Pergerakan emas masih terbatas karena optimisme terhadap peluang penyelesaian diplomatik konflik di Timur Tengah telah menekan harga minyak dan meredakan kekhawatiran terhadap inflasi global. Namun, sentimen pasar belum sepenuhnya pulih setelah pernyataan Presiden AS Donald Trump yang menyebut pembicaraan dengan Iran masih berlangsung dibantah oleh pihak Teheran.

"Emas dibuka menguat tipis ke level US$4.052 per troy ons seiring pelaku pasar masih menunggu perkembangan terbaru perundingan antara Amerika Serikat dan Iran," demikian disampaikan dalam riset pasar, Selasa (4/8).

Di sisi lain, pelemahan dolar Amerika Serikat turut menjadi faktor pendukung bagi logam mulia.
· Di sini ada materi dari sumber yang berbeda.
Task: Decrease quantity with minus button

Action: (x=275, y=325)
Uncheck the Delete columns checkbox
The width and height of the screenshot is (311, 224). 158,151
Melemahnya mata uang Negeri Paman Sam membuat emas menjadi lebih murah bagi investor yang menggunakan mata uang lainnya sehingga membantu menopang permintaan.

Meski demikian, ruang penguatan emas dinilai masih terbatas lantaran pasar tetap mencermati prospek kebijakan moneter AS. Fokus investor kini tertuju pada serangkaian data pasar tenaga kerja, mulai dari JOLTS Job Openings, ADP Employment Change, Initial Jobless Claims, hingga data Nonfarm Payrolls (NFP) yang akan dirilis pada akhir pekan.

"Pasar masih memperkirakan peluang sekitar 65% bahwa The Fed akan menaikkan suku bunga pada pertemuan September, sehingga data tenaga kerja yang lebih kuat berpotensi memperkuat dolar AS dan membatasi kenaikan emas," tulis riset tersebut.

Kondisi tersebut membuat pelaku pasar cenderung mengambil posisi wait and see. Pelemahan dolar AS dan meredanya tekanan harga energi memang menjadi penopang jangka pendek, tetapi ketidakpastian hasil perundingan AS-Iran serta arah kebijakan moneter AS masih menjadi faktor utama yang menentukan pergerakan harga emas dalam beberapa hari ke depan.

Secara teknikal, harga emas diperkirakan memiliki level support terdekat di kisaran US$4.022 hingga US$3.989 per troy ons, sementara level resistance berada pada area US$4.083 hingga US$4.111 per troy ons. Apabila tekanan jual meningkat, harga berpotensi menguji support yang lebih dalam di level US$3.928 per troy ons, sedangkan resistance jangka menengah berada di kisaran US$4.172 per troy ons.